Different relative abundance level of bacterial taxa
A total of 20 intestinal flora phyla were detected in 166 fecal samples, namely Firmicutes, Bacteroidetes, Proteobacteria, Actinobacteria, Verrucomicrobia, Fusobacteria, Cyanobacteria, Synergistetes, Tenericumtes, TM7, Chloroflexi, Lentisphaerae, Euryarchaeota, Acidobacteria, Chlamydiae, Spirochaetes, OD1, Elusimicrobia, Parvarchaeota, and unclassified, mostly abundance in Firmicutes, Bacteroidetes, Proteobacteria, Actinobacteria, and Verrucomicrobia (Fig. 3A). All samples were divided into 3 dominant intestinal types including Bacteroides-dominant gut type, Firmicutes-dominant type and Proteobacteria-dominant gut type, which displayed significantly different distributions among the four treatment groups (p < 0.01). The relative abundance of bacteria within the phylum Bacteroidetes and Firmicutes were significantly decreased, while relative abundance of the phylum Proteobacteria was increased in PD group (Fig. 3B-D).

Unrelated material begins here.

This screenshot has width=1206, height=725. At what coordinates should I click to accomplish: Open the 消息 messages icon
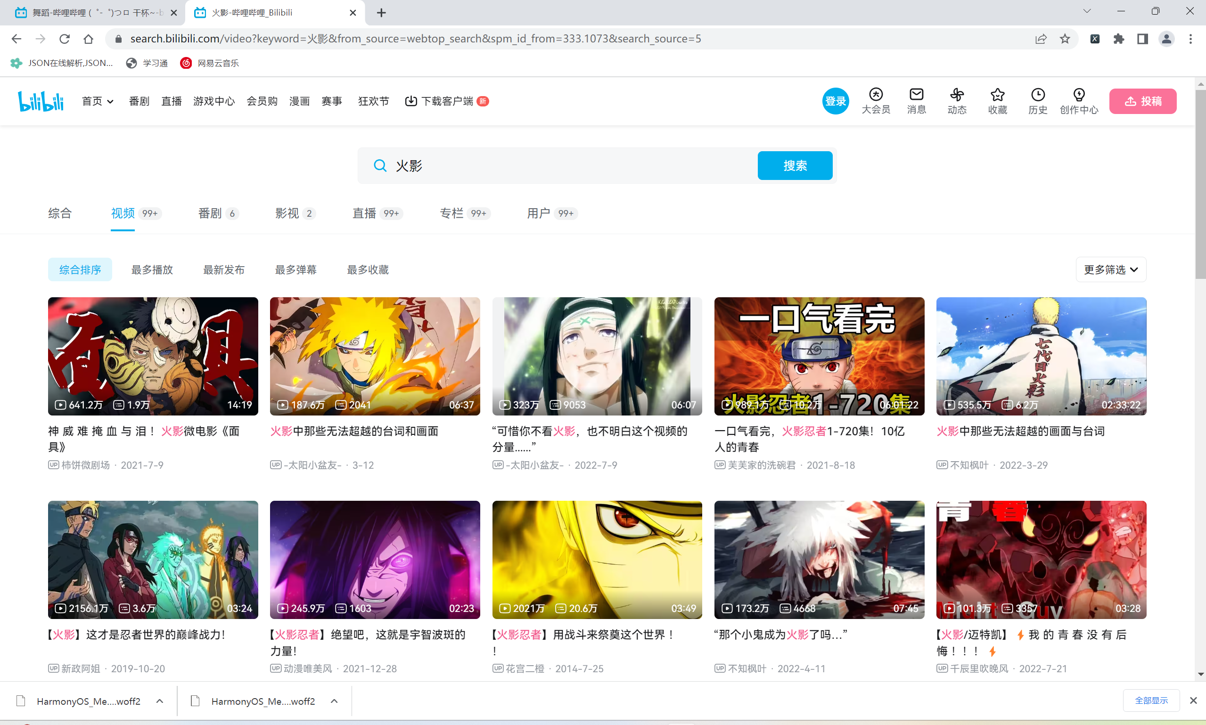click(x=916, y=100)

The genus level composition of each group of intestinal flora
Further analyses found 198 genera, the abundance of 86 genera were significantly different (Fig. 3B). 42 genera belong to the Bacteroidetes (7), Proteobacteria (7), Firmicutes (17), and Actinobacteria (11) phyla were significantly different in PD group, 20 genera belonging to Bacteroidetes (5), Proteobacteria (4), Fusobacteria (5), and Firmicutes (6) were significantly different in HD group, 21 genera belonging to Bacteroidetes (3), Proteobacteria (7), and Firmicutes (11) were significantly different in CT group and 3 genera in CKD group belonging to Bacteroidetes (1), Firmicutes (1), Actinobacteria (1) were significantly different (Fig. 4). 4 dominant genera among four groups were: Bacteroides, Faecalibacterium, Escherichia and Salmonella. Bacteroides and Faecalibacterium were dominant genus in CT, CKD, and HD groups, while Escherichia and Salmonella was dominated genus in PD group (Fig. 5).
Relative abundance of indole and p-cresol producing taxa in family level
Bifidobacteriaceae and Prevotellaceae was significantly decreased, while Enterobacteriaceae, Enterococcaceae were significantly increased in patients with PD compared with the other groups. A trend of increased level was found in the relative abundance of Verrucomicroblaceae (Fig 6).
Analysis of intestinal microbial function
High-abundance bacteria KEGG level 1 pathways in the four groups were significantly enriched in metabolism, genetic information processing, and environmental information processing. The following KEGG level 2 pathways were significantly enriched in carbohydrate metabolism, amino acid metabolism, energy metabolism, translation, and membrane transport. Number of differential expressed genes in KEGG enrichment pathways: starch and sucrose metabolism, alanine aspartate and glutamate metabolism, arginine and proline metabolism, oxidative phosphorylation, ribosome, aminoacyl tRNA biosynthesis, and ABC transporters were significantly different in PD group compared with CT, CKD, and HD groups (Fig. 7 & Table S1).